Dans de nombreuses régions du pays, les producteurs de lait n’ont d’autre choix que de vendre leur lait à la DFA. A cause d’une échappatoire dans les règles de l’OMC, les producteurs de lait aux États Unis ont également souffert du dumping de concentré de protéines de lait étranger, surtout de Nouvelle Zélande, qui a évincé les producteurs nord-américains tout en réduisant la qualité des produits laitiers pour les consommateurs.

Au plan international, l’accord OMC de 1994 et les conditions de prêt du FMI ont poussé les gouvernements à déréguler leur marché laitier. A l’exception de quelques pays comme le Canada, les mécanismes de maîtrise de la production laitière ont disparu.
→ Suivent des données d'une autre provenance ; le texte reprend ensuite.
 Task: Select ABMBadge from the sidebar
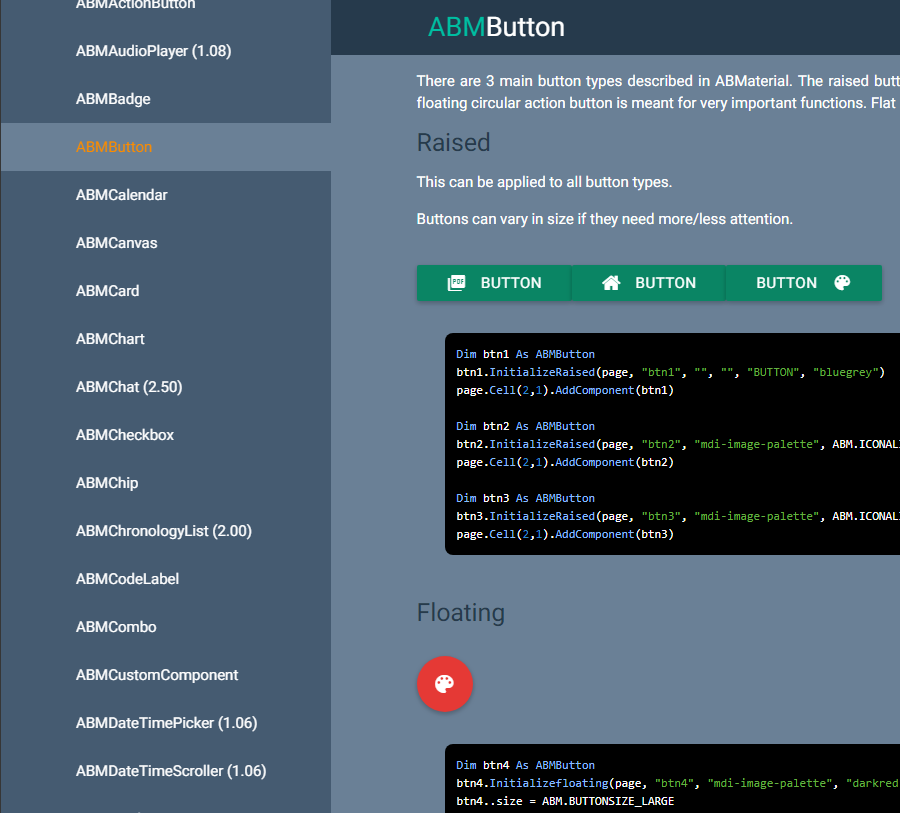(113, 99)
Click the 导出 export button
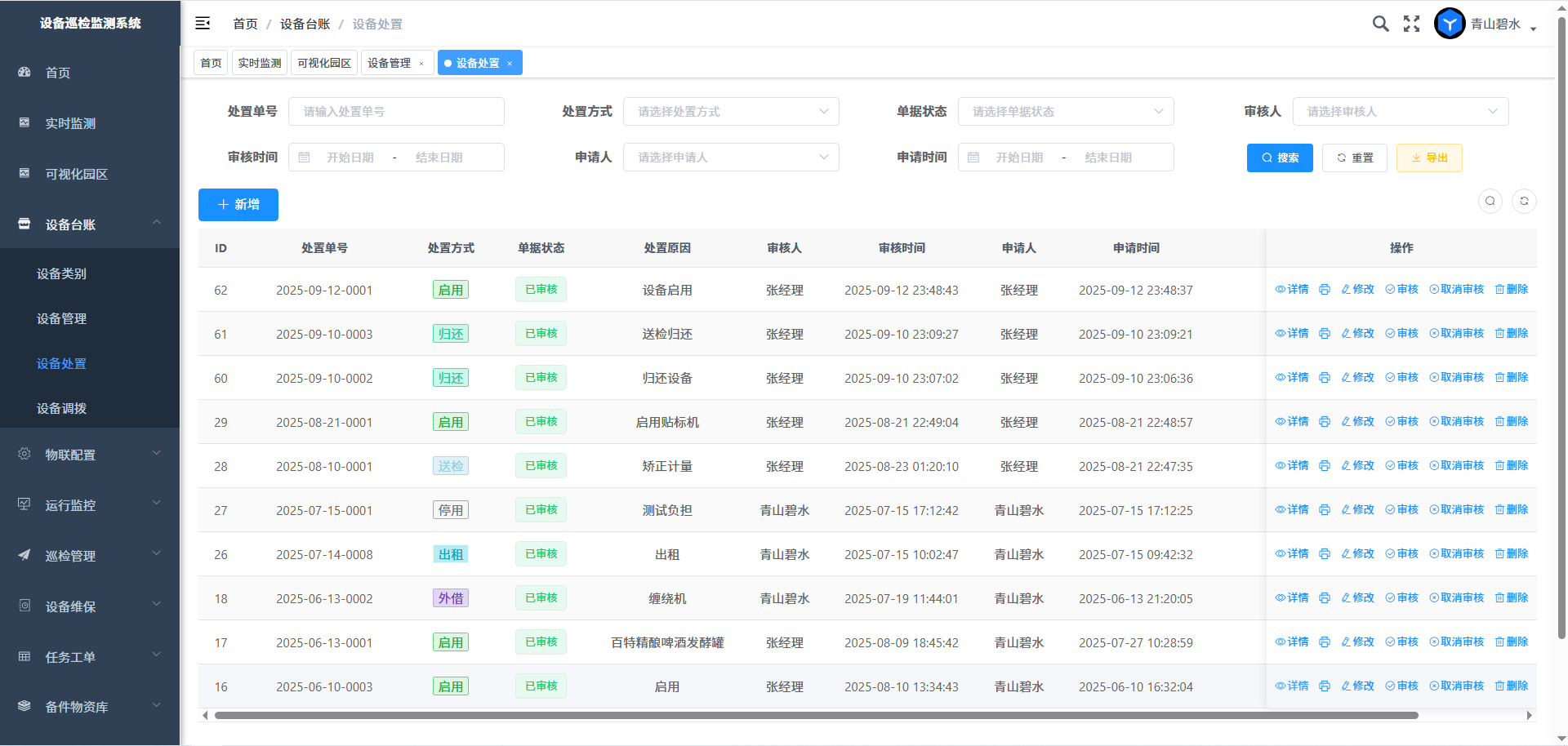 tap(1429, 158)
[En Haïti, selon l’ONG Veterimed, qui a monté les laiteries Lèt Agogo, le cheptel haïtien pourrait produire suffisamment de lait pour satisfaire les besoins laitiers de la population, alors qu’Haïti consacre jusqu’à 40 millions de dollars US par an à l’achat de produits laitiers en provenance de pays aussi lointains que la Nouvelle Zélande. Après le riz, les produits laitiers constituent le deuxième principal produit alimentaire importé. Ndlr, AlterPresse]

Le lait est un produit frais, nourrissant, qui valorise économiquement des millions d’hectares de prairies dans le monde, favorisant le développement rural et l’emploi, pour peu qu’il soit produit par de nombreuses exploitations familiales durables.
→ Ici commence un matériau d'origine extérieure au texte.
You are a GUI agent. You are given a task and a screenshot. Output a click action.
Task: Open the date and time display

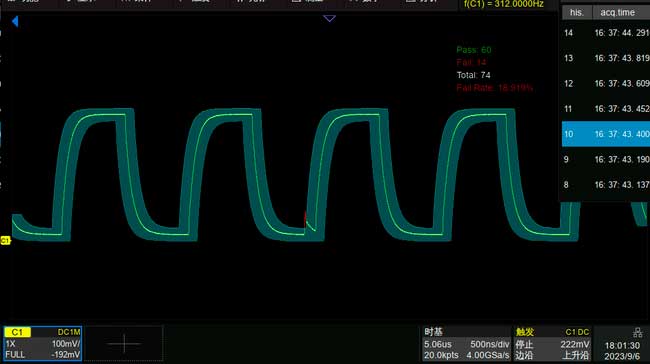(x=622, y=351)
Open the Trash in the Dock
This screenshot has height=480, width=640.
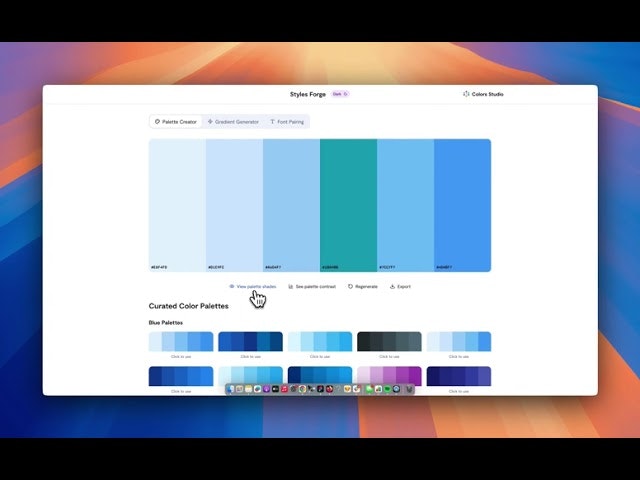(x=409, y=389)
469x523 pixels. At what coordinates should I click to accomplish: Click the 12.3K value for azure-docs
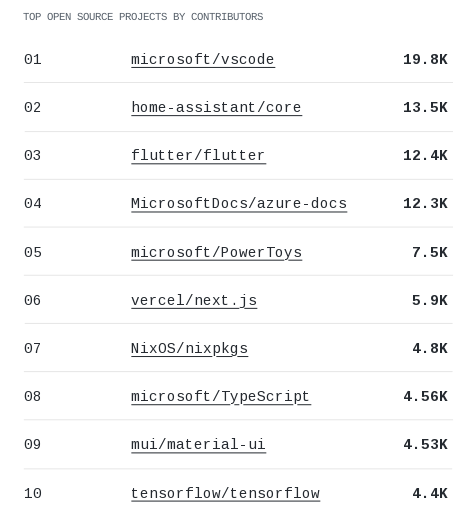425,204
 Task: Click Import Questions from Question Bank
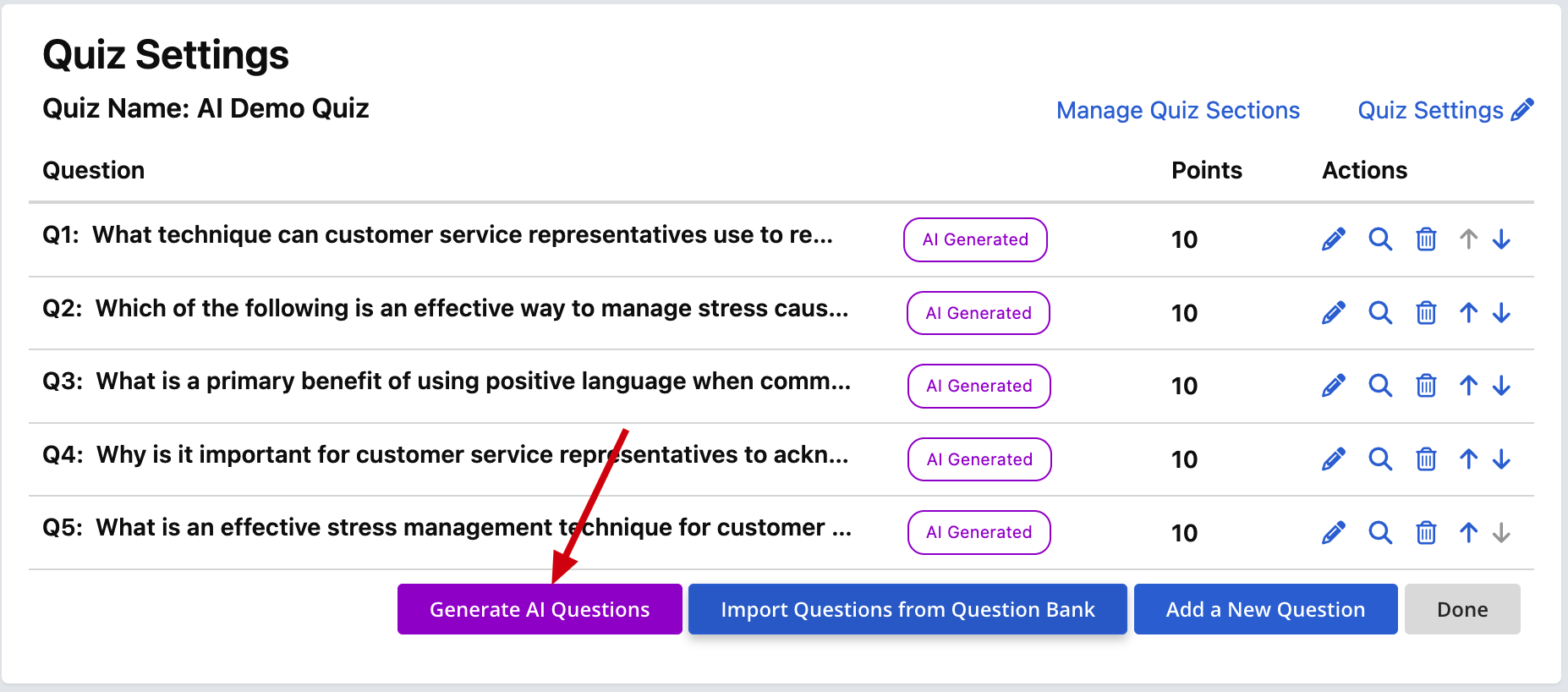pyautogui.click(x=907, y=609)
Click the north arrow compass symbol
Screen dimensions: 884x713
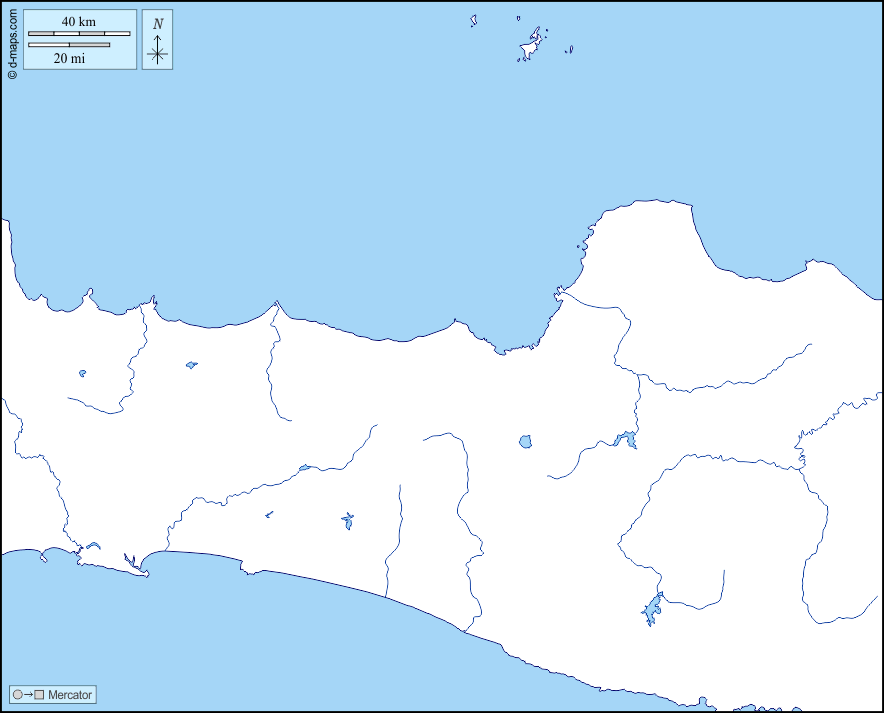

Cependant, à cause de la « libéralisation » du commerce, la production laitière industrielle a remplacé massivement les petites exploitations. Cela a eu des conséquences dévastatrices : la production industrielle dépend d’intrants chers (aliments du bétail, énergie...), elle contamine l’environnement (lisier, méthane, transport des aliments importés...), et conduit à des désastres sociaux (les exploitations familiales disparaissent, les salariés ont souvent de mauvaises conditions de travail dans les exploitations industrielles…).

En janvier 2009, l’Union des Paysans Indonésiens (SPI) a demandé au gouvernement de protéger ses producteurs de lait de la faillite complète. La firme transnationale Nestlé, l’un des plus grands acheteurs de lait du pays, a commencé à baisser le prix du lait à la production alors que les produits laitiers étaient vendus à un prix exceptionnellement élevé aux consommateurs.
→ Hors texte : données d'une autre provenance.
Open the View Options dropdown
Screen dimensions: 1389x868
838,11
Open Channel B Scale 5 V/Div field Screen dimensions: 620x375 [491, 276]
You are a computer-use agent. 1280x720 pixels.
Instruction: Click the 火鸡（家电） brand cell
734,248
Toute l’industrie laitière a suivi le mouvement. Ce fut le bouquet de 25 ans de dérégulation du secteur laitier national. En 1983, dans le cadre du FMI, le gouvernement a démantelé la législation qui forçait les firmes opérant en Indonésie à acheter un certain pourcentage de lait aux éleveurs locaux à côté du lait importé.

En 2003, le gouvernement indonésien a été plus loin en réduisant les droits de douane de 5 à 0% sur le lait importé. Il en résulte aujourd’hui que 70% du lait consommé en Indonésie est importé d’Australie et de Nouvelle Zélande. Les paysans se demandent s’ils vont pouvoir poursuivre leur activité.

Pour résoudre la crise de toute urgence, Via Campesina demande aux gouvernements d’agir :

• Maintenir et développer dans toutes les régions laitières une production paysanne durable, basée sur des fourrages locaux ;

• (Ré)introduire des politiques de maîtrise de la production pour maintenir la production en équilibre avec la demande, afin que les producteurs et les consommateurs, femmes et hommes, bénéficient de prix justes ;

• Les prix du lait à la production doivent couvrir les coûts de production, en incluant la rémunération du travail ;

• Mettre fin à l’obligation par l’OMC d’importer au moins 5% de produits laitiers ;

• Interdire toute aide à l’exportation et autoriser chaque pays ou union à introduire des droits de douane pour protéger leur propre production laitière ;

• Maintenir des normes élevées d’identité pour les produits laitiers afin de garantir l’intégrité de la définition du lait et empêcher le dumping de produits de substitution bas de gamme.